• **Stated exercise**: Please convert the lines below, from the line with "Task: Tap the Client label" through the last line, into a JSON list of strings with one string per line, omitting blank lines and leaving out the pictures.
[start of The records]
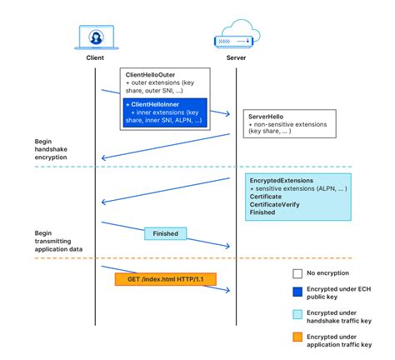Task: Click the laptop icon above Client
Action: (95, 38)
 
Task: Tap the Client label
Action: (95, 59)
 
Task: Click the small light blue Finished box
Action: (167, 234)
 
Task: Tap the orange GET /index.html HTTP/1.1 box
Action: (165, 279)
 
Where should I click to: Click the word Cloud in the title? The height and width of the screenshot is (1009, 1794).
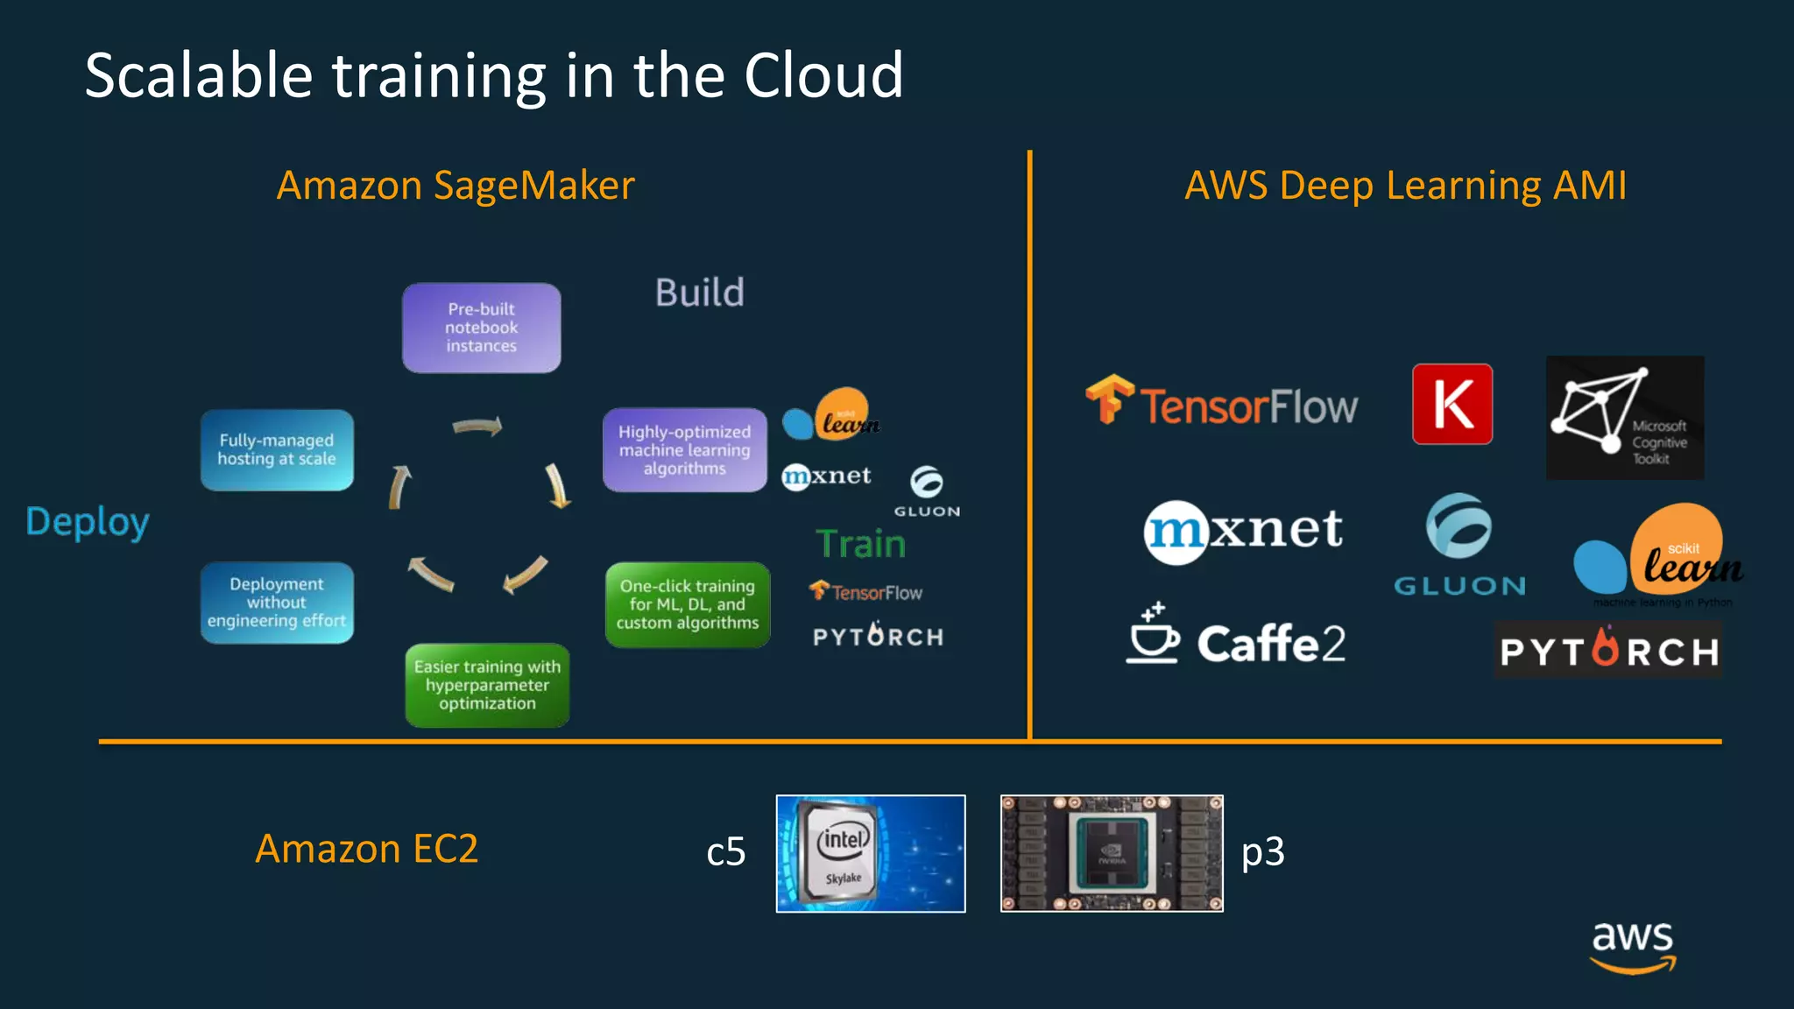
[end of The records]
• **Right answer**:
[
  "Task: Tap the Client label",
  "Action: (95, 59)",
  "Task: Click the small light blue Finished box",
  "Action: (167, 234)",
  "Task: Tap the orange GET /index.html HTTP/1.1 box",
  "Action: (165, 279)",
  "Where should I click to: Click the word Cloud in the title? The height and width of the screenshot is (1009, 1794)."
]